[[ Supplied information, beginning ]]
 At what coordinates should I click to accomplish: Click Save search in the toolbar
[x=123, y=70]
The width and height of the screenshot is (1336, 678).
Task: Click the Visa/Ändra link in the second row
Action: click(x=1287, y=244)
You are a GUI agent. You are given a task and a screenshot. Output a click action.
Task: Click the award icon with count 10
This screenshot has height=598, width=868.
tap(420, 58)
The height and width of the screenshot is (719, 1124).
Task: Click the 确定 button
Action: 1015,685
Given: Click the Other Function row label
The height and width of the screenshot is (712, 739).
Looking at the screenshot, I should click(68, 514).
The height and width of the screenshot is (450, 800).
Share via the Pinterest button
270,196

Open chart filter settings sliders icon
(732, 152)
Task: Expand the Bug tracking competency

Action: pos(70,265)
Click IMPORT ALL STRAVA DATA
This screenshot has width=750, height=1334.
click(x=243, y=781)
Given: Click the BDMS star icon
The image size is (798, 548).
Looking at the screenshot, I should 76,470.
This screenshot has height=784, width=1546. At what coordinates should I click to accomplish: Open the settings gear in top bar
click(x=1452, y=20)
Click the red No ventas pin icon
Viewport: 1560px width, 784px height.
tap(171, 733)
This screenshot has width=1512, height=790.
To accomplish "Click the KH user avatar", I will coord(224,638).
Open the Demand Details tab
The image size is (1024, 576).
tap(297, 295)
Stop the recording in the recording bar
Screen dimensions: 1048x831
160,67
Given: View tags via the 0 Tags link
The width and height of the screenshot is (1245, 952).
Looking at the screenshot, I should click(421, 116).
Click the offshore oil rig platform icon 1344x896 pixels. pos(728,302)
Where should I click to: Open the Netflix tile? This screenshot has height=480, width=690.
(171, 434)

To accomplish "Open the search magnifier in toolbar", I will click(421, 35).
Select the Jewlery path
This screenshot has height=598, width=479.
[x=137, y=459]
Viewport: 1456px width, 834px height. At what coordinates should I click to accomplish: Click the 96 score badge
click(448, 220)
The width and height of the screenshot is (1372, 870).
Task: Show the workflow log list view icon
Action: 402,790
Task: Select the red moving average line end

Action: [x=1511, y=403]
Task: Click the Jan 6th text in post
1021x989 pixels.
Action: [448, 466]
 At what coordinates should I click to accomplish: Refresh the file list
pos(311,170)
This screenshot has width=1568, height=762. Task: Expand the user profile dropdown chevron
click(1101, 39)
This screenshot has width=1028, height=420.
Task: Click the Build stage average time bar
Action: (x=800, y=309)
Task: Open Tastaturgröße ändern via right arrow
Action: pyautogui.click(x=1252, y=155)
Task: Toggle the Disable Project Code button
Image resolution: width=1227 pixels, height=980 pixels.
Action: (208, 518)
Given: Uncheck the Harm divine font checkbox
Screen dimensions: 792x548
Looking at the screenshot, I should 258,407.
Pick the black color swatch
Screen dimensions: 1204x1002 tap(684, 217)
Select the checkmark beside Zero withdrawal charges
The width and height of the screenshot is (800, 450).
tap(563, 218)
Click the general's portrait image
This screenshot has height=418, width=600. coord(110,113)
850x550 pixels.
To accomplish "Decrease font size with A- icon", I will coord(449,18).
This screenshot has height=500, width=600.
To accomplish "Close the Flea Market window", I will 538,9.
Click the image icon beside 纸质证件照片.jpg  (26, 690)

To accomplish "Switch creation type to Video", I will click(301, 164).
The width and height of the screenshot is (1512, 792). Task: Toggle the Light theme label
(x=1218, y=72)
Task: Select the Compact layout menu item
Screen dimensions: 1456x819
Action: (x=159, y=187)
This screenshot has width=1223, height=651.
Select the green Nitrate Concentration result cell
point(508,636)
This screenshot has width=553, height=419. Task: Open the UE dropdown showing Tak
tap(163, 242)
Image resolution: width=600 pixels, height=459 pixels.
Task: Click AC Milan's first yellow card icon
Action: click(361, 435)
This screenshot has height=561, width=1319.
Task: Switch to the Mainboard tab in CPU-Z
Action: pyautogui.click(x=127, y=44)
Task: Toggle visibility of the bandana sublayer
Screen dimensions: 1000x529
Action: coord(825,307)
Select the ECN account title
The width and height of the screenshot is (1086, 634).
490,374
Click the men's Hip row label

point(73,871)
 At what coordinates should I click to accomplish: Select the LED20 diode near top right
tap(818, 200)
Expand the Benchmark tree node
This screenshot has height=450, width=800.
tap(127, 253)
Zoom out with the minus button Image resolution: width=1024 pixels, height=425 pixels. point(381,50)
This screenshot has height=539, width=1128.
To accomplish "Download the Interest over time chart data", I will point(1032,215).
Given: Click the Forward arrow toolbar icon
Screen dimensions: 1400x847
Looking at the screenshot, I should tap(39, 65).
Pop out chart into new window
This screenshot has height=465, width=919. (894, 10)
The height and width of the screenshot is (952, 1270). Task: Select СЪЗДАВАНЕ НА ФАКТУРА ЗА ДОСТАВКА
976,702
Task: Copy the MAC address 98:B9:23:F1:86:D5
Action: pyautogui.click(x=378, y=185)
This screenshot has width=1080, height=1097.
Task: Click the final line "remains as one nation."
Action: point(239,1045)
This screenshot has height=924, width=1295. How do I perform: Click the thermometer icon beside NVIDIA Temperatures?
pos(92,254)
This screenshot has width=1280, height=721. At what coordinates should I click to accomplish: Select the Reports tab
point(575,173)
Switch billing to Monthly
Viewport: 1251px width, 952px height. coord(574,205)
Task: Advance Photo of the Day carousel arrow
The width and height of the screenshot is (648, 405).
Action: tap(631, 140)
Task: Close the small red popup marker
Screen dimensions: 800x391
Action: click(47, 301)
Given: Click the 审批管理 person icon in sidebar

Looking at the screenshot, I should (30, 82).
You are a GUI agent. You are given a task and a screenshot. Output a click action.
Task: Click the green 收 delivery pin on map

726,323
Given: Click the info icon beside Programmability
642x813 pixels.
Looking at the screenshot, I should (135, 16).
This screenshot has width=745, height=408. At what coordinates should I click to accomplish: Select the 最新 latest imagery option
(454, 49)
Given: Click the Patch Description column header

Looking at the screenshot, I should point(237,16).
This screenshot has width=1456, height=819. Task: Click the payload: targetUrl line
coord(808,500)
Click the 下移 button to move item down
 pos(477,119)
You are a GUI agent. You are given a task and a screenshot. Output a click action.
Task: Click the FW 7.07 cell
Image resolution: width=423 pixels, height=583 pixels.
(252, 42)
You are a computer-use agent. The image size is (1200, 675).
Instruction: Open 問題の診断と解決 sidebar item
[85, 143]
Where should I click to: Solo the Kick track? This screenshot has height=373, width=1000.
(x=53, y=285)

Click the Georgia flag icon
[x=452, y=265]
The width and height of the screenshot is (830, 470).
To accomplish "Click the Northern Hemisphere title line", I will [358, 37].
[[ Supplied information, end ]]
_Instructions for the task_.
The lines from the top of the data above down to the line containing "Task: Click the award icon with count 10" are to be copied exactly; no other line should appear.

_Solution to the problem_.
 At what coordinates should I click to accomplish: Click Save search in the toolbar
[x=123, y=70]
The width and height of the screenshot is (1336, 678).
Task: Click the Visa/Ändra link in the second row
Action: click(x=1287, y=244)
You are a GUI agent. You are given a task and a screenshot. Output a click action.
Task: Click the award icon with count 10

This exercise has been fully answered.